Living After Asbestos: Legal Options for Recourse

If you have fallen ill after being knowingly exposed to asbestos, legal options for financial recourse are available to you. While filing a mesothelioma lawsuit may be the last thing on your mind when coping with a devastating medical diagnosis and the many emotional and financial repercussions that go along with it, you should know that help in the form of a personal injury settlement is available to you.

It should be noted that the best place for receiving asbestos legal advice is through a qualified attorney who has extensive experience in handling cases related to asbestos injury. But before even seeking out an attorney to represent you in court, you may have questions and concerns about what exactly mesothelioma litigation even means.

To begin with, you should know that you are not alone. Thousands of people just like you have been injured after exposure to asbestos. Although it may be hard to believe, those thousands of currently or previously diagnosed individuals make up only a portion of the millions of people who were knowingly or unknowingly exposed to a dangerous carcinogen, often on a daily basis, for years—at work or even at home. The more shocking factor, for many, is that the companies that manufactured asbestos-containing materials and installed them in buildings, as well as consumer products—ranging from children’s toys to women’s cosmetics—were more than likely aware of the potential dangers those materials presented.

Understanding the full scope of the asbestos legal debacle requires an understanding of just what asbestos is and just why it was used in such a reckless and wide-reaching manner, throughout much of the last century.

Asbestos is a naturally occurring fiber that is mined from rock and soil and then used to produce a wide variety of consumer goods. Construction materials and automotive parts were among the most popular uses for asbestos, but in reality, few industries were safe from production use of asbestos fibers.

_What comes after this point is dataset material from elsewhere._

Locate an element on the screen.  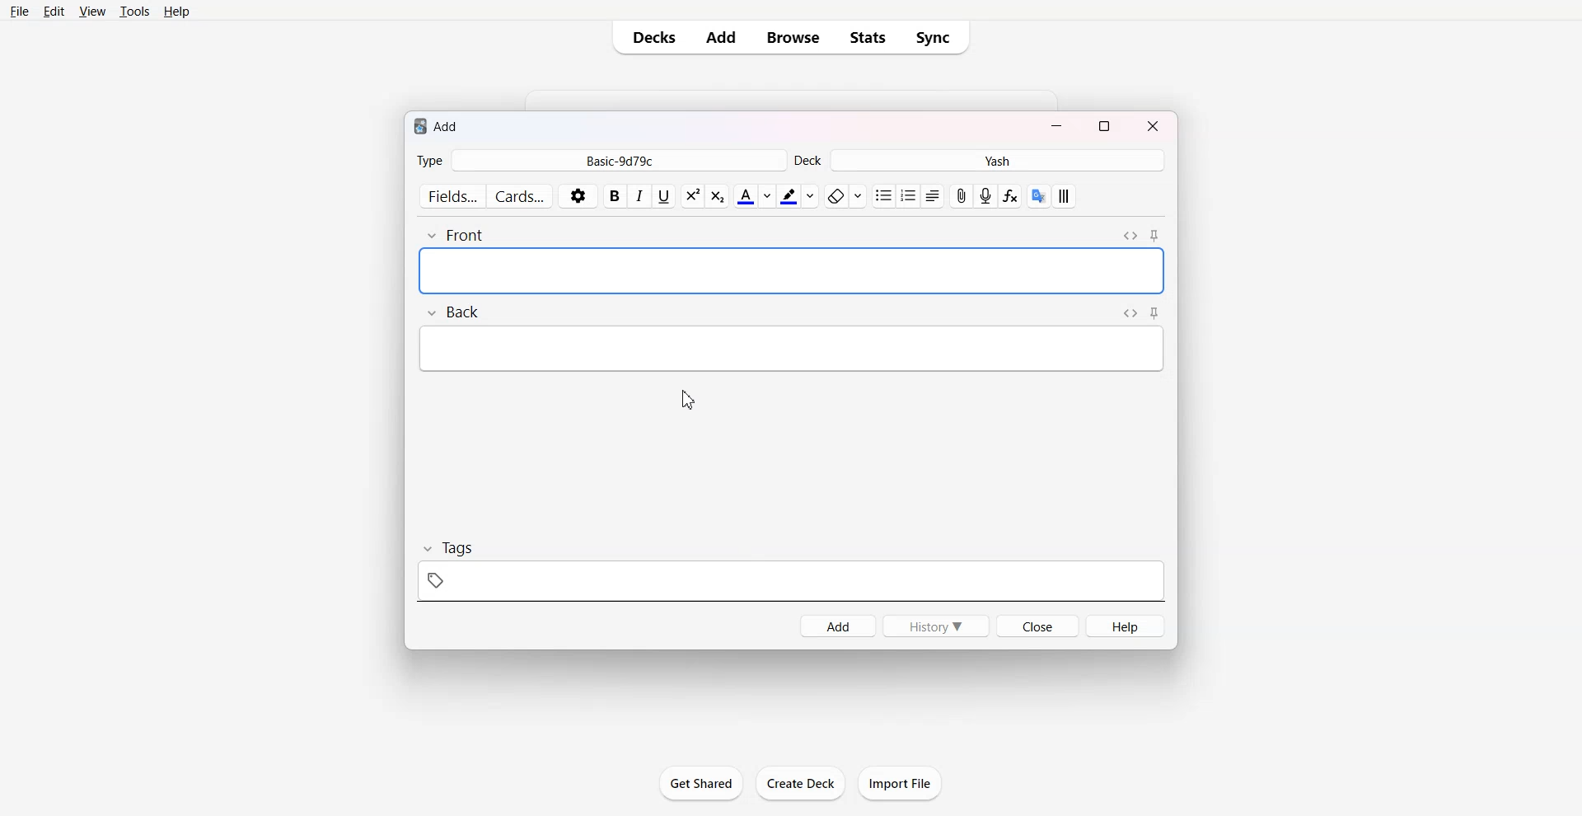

For instance, in the late 19th and throughout much of the 20th centuries, asbestos was used in hair dryers, toaster ovens, crayons and much, much more.

A combination of low cost, exceptional durability and natural fire retardation made it an ideal choice for many facets of the manufacturing industry. Even after the medical community began to notice a connection between exposure to asbestos and several serious illnesses—including mesothelioma and other cancers—those profiting from the sale of asbestos-containing products denied safety concerns and continued to negligently place millions of Americans at risk.

As a result of the cascade of asbestos legal repercussions that began in the late 1980s and peaked in recent years, many of those companies are now bankrupt. However, several billions have been set aside by those negligent parties in trusts, intended to pay out substantial compensatory damages to those whose lives have been affected by their lack of care for human safety.